Mesler, Arlee, 2012-2013

Arlee Mesler
Arlee
Mesler

"Alterations to Anaplerosis in Tumor Cell Metabolism by Oncogenic Kras"

Host lab: Alejandro Sweet-Cordero
Stanford University

For decades, cancer researchers have observed an increased reliance of tumor cells on glycolysis rather than the tricarboxylic acid (TCA) cycle and oxidative phosphorylation. In the context of ATP generation, this observation is counterintuitive, as glycolysis produces significantly lower ATP yields per glucose. However, recent research has indicated that this metabolic shift is beneficial for cancer cells as it shuttles carbon backbones into key anabolic pathways, helping them generate the macromolecular precursors required for rapid growth. Many nucleic acid, lipid, and protein precursors originate in the TCA cycle and are then exported out of the mitochondria to participate in biosynthetic reactions. In order for the TCA cycle to continue to function, these intermediates must be replaced.

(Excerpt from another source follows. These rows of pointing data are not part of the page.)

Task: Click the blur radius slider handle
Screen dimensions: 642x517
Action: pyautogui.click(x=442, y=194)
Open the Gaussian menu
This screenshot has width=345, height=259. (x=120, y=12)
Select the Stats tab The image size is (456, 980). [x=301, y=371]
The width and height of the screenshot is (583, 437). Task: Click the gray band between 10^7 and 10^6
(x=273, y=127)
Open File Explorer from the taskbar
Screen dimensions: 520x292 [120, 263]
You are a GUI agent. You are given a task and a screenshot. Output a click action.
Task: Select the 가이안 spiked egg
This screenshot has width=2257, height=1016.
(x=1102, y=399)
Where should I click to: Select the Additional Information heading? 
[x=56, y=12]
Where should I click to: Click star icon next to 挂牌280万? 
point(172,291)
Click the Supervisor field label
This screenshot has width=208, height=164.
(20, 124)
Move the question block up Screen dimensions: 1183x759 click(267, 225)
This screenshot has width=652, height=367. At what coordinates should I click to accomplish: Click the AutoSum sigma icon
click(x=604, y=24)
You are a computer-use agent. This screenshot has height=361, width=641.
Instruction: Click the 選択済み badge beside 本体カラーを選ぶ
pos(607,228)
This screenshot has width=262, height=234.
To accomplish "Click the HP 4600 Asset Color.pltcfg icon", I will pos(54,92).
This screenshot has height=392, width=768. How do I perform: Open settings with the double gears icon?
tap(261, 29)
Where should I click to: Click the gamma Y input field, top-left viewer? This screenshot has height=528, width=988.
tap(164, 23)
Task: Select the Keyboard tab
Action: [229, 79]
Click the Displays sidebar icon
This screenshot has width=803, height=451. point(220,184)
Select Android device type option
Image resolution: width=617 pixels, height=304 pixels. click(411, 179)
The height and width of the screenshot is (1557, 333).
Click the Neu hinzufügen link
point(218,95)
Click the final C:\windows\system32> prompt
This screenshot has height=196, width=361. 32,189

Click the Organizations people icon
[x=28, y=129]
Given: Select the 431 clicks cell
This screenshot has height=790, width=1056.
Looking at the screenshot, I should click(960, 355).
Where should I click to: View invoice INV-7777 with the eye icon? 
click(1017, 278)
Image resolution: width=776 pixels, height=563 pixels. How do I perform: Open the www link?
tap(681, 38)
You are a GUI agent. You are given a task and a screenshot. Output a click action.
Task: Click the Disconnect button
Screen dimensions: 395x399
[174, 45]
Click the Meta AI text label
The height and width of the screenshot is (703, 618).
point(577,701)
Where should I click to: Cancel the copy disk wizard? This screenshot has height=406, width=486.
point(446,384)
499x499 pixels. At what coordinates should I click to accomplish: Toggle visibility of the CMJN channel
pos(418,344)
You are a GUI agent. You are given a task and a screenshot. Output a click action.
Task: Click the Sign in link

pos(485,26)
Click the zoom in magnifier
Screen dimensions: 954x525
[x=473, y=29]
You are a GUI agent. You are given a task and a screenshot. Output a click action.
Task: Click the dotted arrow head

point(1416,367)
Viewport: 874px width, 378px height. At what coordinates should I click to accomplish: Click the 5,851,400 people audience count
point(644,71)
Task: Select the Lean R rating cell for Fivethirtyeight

The replenishment of TCA intermediates (anaplerosis) is essential for rapidly proliferating tumor cells, although the molecular mechanisms responsible for controlling anaplerotic flux remain largely unclear. Here we are evaluating how Kras, one of the most frequently mutated oncogenes in human cancers, regulates anaplerosis in tumor cells. Given the importance of anaplerosis for tumor cells and the penetrance of Ras mutations across many different cancers, this research has broad clinical applicability.